NAU, GEORGE

Name: George Nau
Rank/Branch: Civilian
Unit: Flying Tigers Airline, Los Angeles, CA
Date of Birth:
Home City of Record: Pacoima CA
Date of Loss: 16 March 1962
Country of Loss: South Pacific
Loss Coordinates: (none)
Status (in 1973): (none)
Category: (none)
Aircraft/Vehicle/Ground: Lockheed Super Constellation
Refno: ---

Other Personnel in Incident: Civilian air crew; 93 U.S. Army personnel; 3
ARVN Rangers (all missing)

Source: Compiled by Homecoming II Project 15 June 1990 from one or more of
the following: raw data from U.S. Government agency sources, correspondence
with POW/MIA families, published sources, interviews. Updated by the P.O.W.
NETWORK 1998.


REMARKS:

SYNOPSIS: U.S. involvement in Southeast Asia was still very limited in 1962.
Many Americans were unaware of hostilities there, but already nearly two
dozen Americans had been captured or reported missing. The U.S. supplied
military advisors to both the Royal Lao and the South Vietnamese in efforts
to help them fight the insurgent communist North Vietnamese and Pathet Lao
guerrillas, and maintained limited military personnel in Saigon.

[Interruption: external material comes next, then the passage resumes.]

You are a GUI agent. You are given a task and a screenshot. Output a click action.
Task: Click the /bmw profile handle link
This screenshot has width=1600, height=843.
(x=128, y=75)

On March 16, 1972, a Lockheed Super Constellation owned by the Flying Tigers
line at Los Angeles International Airport, disappeared between Guam and the
Philippines in the South Pacific.

The Flying Tigers contracted with the military to transport troops and
supplies to Saigon, and this flight had been a transport of U.S. Army
personnel. Besides the flight crew, there were 93 Americans onboard from the
U.S. Army and three Rangers from the Army of the Republic of Vietnam.

Crew members on a Standard Oil of California supertanker saw a flash in the
sky roughly the same time and place the Constellation disappeared. The Civil
Aeronautics Board thus believed the aircraft was destroyed in flight.

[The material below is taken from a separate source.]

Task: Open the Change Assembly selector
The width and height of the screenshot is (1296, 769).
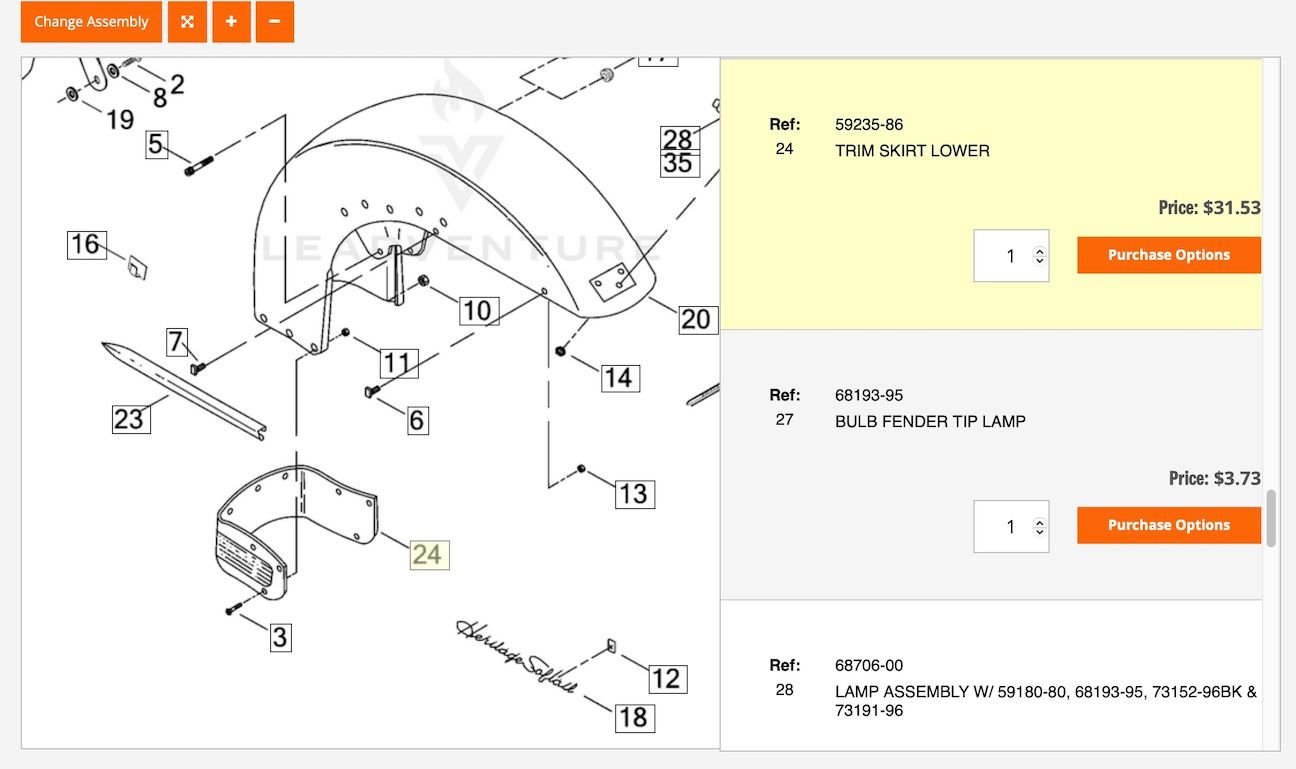Action: [x=91, y=21]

Others view the accident differently. John Dewey, then the Flying Tigers'
lead investigator on the aircraft's disappearance and quality control
director, said that the Constellation had an excellent safety record, and
the only cargo listed on the manifest was passenger luggage. A security
check had been conducted during passenger loading. Additionally, the flight
was made early in the war, before American aircraft came under attack.

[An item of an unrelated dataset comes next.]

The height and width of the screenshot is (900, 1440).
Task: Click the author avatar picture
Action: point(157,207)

John Dewey was also concerned that there was not a scrap of aircraft
wreckage to be found. The aircraft had floating seat cushions, 150 life
jackets, eleven life rafts (four of which were loaded into the wings to
inflate automatically). Surely all this could not have been completely
destroyed.

Subsequently, the 144,000-square-mile search included the island of
Mindanao, where ocean currents seemed to deposit much flotsam. No trace of
the aircraft was found.

Hijacking and covert activity were not ruled out. During a stop on Guam, the
aircraft had been left unattended in an accessible, dimly lighted area of
the airfield. Dewey reported that there was even some speculation that the
aircraft had been hijacked to China. Dewey further asserts that he would
know if the airline had been involved in covert activity, and he ruled out
this possibility as highly improbable.

Despite extensive searches, no trace of the aircraft or its crew and
passengers were ever found. All aboard were simply missing -- not casualties
of war, but merely missing. Even the ARVN who were returning to their own
war.

One crewman aboard the aircraft, the flight engineer, was George Nau. Nau
worked for the Flying Tigers to support his wife and four small children.
The frustration and difficulty of her husband's disappearance proved to be
too much for Nau's wife, who was committed to a California mental
institution. The four children were parceled out to foster homes, where they
grew up more or less painfully, haunted by their young, blond and rakishly
handsome father's disappearance and their mother's illness.

In the late-sixties, Catherine Nau Ortiz, nine years old when her father
disappeared, found a POW/MIA advocacy group called VIVA who distributed
bracelets with the names of prisoners of war and missing in action. VIVA
refused to make a bracelet for George Nau. He was not part of the war; he
was not on official government lists.

The Nau children have never stopped looking for answers. Once, a long-lost
cousin who supposedly researched military records, called to say she had
found evidence that George Nau was still alive. But after this one
mysterious phone call, no one in the family has heard from the cousin again.

There are, in the spring of 1990, 2403 Americans still officially
unaccounted for in Southeast Asia. Plus George Nau. Plus his air crew. Plus
93 U.S. Army personnel lost on his aircraft. Plus how many others whose
names remain unknown because they were outside the official "war zone?"

In the late 1980's a group of names were added to the Vietnam Veterans
Memorial who had been killed outside the combat zone of Vietnam. But few
remember men like George Nau. If, by some remote chance, this aircraft was
hijacked to China, no one will be looking for him. He's not even official.